*Try it*:
Only a slice of the listing below is wanted. Retype the lines from the one containing "Louis Vuitton Lobster" through the one containing "[button] (102, 13)", exactly, both ends included.

*Dataset extract*:
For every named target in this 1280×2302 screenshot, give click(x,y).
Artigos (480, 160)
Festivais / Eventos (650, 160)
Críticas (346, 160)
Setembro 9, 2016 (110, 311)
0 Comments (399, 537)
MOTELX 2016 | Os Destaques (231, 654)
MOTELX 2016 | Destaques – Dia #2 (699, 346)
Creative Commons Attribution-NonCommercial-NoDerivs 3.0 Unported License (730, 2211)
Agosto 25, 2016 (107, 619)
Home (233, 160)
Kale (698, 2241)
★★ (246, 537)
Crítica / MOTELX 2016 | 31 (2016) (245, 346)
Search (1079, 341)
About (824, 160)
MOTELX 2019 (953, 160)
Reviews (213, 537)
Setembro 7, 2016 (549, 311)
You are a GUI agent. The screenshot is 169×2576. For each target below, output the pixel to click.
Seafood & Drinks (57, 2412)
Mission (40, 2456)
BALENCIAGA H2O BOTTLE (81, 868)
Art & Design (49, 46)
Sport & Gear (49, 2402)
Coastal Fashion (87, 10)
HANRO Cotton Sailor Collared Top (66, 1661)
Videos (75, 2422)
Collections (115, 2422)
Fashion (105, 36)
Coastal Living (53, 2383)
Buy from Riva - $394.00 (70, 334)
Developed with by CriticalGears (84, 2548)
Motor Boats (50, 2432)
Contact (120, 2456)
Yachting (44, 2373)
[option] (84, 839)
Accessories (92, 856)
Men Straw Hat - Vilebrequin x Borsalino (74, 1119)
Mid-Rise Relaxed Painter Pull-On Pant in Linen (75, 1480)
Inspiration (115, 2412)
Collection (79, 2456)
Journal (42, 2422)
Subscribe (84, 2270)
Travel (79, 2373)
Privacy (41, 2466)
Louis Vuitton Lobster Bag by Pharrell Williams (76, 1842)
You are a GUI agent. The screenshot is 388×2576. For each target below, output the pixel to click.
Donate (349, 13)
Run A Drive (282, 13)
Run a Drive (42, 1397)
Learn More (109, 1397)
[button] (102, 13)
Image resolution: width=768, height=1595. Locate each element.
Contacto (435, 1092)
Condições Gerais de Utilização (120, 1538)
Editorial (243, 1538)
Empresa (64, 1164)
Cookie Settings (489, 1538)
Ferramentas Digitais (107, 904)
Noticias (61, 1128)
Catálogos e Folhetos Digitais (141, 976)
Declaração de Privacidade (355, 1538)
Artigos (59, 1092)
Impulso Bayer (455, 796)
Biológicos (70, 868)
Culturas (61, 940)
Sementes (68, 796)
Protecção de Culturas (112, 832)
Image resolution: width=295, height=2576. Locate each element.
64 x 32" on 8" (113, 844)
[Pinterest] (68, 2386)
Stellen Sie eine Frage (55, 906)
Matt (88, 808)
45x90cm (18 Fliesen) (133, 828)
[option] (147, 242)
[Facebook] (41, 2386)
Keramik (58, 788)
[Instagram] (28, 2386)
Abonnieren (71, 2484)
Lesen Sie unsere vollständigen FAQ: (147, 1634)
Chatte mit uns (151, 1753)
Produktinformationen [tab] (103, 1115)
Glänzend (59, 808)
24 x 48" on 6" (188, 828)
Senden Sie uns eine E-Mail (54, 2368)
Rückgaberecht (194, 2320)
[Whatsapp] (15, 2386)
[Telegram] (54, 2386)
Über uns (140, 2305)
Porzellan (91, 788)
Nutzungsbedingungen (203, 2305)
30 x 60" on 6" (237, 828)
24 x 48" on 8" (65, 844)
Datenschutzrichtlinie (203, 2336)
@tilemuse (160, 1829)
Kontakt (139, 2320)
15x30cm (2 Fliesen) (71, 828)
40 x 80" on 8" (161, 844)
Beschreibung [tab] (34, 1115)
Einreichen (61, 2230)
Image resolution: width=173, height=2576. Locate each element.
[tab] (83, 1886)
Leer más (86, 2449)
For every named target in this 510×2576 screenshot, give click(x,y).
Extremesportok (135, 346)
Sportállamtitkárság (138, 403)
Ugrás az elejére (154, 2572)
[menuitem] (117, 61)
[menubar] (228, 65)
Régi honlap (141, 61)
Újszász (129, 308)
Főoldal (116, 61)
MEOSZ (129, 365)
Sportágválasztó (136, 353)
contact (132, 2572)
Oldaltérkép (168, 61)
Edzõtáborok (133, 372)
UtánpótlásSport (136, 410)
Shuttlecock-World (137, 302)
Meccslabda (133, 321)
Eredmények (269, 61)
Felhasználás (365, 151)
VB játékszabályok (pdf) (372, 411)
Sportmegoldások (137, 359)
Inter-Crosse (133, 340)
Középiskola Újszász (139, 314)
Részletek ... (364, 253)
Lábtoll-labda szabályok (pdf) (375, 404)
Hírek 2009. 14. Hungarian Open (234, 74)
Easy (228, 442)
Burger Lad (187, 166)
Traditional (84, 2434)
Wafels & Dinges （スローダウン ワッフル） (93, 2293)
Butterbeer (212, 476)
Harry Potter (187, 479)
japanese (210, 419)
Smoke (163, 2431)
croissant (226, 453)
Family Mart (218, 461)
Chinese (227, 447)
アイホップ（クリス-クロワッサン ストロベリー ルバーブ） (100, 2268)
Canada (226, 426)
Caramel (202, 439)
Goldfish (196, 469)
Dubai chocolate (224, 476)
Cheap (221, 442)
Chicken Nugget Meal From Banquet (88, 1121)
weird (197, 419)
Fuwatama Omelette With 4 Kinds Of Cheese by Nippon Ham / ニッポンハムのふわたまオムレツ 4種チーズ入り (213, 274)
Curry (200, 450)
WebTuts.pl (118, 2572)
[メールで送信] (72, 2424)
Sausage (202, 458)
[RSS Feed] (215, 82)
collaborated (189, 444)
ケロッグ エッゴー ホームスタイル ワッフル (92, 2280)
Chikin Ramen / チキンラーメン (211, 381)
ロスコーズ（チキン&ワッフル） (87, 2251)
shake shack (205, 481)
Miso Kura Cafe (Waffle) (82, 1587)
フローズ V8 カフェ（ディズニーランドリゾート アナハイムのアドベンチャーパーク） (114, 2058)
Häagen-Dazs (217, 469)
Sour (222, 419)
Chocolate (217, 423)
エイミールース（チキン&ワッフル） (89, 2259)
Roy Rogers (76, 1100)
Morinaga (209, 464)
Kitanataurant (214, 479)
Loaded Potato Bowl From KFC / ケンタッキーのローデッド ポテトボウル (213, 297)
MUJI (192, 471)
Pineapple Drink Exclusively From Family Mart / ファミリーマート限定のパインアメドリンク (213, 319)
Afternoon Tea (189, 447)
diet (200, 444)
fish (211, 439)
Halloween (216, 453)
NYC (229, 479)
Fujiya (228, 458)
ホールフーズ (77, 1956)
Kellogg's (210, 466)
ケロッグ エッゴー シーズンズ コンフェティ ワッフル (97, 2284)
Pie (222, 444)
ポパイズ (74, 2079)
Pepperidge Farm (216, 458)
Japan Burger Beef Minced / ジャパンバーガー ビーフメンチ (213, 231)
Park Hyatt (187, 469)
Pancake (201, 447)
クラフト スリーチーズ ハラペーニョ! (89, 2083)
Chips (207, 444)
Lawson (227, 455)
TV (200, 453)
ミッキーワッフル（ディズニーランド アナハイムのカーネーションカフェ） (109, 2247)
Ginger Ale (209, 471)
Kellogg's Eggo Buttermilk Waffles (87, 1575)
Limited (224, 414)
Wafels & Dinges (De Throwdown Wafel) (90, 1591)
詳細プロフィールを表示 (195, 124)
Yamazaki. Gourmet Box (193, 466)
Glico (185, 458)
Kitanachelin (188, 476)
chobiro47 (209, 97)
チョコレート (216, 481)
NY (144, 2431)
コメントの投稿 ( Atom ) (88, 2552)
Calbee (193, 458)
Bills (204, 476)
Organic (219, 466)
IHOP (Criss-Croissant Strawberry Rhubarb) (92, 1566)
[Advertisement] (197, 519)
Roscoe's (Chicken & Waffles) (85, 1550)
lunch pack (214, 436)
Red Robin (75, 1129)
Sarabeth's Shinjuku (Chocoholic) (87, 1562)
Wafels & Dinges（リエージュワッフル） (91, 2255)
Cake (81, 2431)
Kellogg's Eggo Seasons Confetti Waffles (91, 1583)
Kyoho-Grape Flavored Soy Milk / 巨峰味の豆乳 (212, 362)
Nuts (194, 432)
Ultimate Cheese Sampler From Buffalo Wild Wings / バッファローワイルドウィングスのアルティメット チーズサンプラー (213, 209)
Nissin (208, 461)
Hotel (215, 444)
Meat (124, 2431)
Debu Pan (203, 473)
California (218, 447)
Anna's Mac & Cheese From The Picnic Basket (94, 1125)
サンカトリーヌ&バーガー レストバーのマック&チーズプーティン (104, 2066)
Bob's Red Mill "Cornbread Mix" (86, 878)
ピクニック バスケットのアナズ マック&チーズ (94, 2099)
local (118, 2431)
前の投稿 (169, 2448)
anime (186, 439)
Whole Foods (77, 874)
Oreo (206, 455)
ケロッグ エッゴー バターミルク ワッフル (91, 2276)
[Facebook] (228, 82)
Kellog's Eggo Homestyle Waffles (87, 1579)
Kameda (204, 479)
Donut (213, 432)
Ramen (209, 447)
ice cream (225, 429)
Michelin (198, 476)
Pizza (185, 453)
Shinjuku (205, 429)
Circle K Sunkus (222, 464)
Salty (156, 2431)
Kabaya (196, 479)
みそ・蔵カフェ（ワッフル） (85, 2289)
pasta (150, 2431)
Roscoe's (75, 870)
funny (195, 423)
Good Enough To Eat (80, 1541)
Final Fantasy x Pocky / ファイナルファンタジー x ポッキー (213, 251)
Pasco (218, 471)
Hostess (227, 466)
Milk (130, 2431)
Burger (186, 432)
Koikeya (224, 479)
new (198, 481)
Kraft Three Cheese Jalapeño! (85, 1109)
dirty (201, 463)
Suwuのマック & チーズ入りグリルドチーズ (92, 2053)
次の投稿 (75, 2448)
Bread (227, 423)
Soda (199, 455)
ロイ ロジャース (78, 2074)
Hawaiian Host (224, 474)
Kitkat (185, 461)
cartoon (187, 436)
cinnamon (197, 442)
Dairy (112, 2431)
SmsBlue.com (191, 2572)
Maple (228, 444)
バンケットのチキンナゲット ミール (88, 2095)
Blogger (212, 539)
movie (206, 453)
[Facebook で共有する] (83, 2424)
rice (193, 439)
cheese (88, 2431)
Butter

*Answer for the task*:
Louis Vuitton Lobster Bag by Pharrell Williams (76, 1842)
You are a GUI agent. The screenshot is 388×2576. For each target below, output the pixel to click.
Donate (349, 13)
Run A Drive (282, 13)
Run a Drive (42, 1397)
Learn More (109, 1397)
[button] (102, 13)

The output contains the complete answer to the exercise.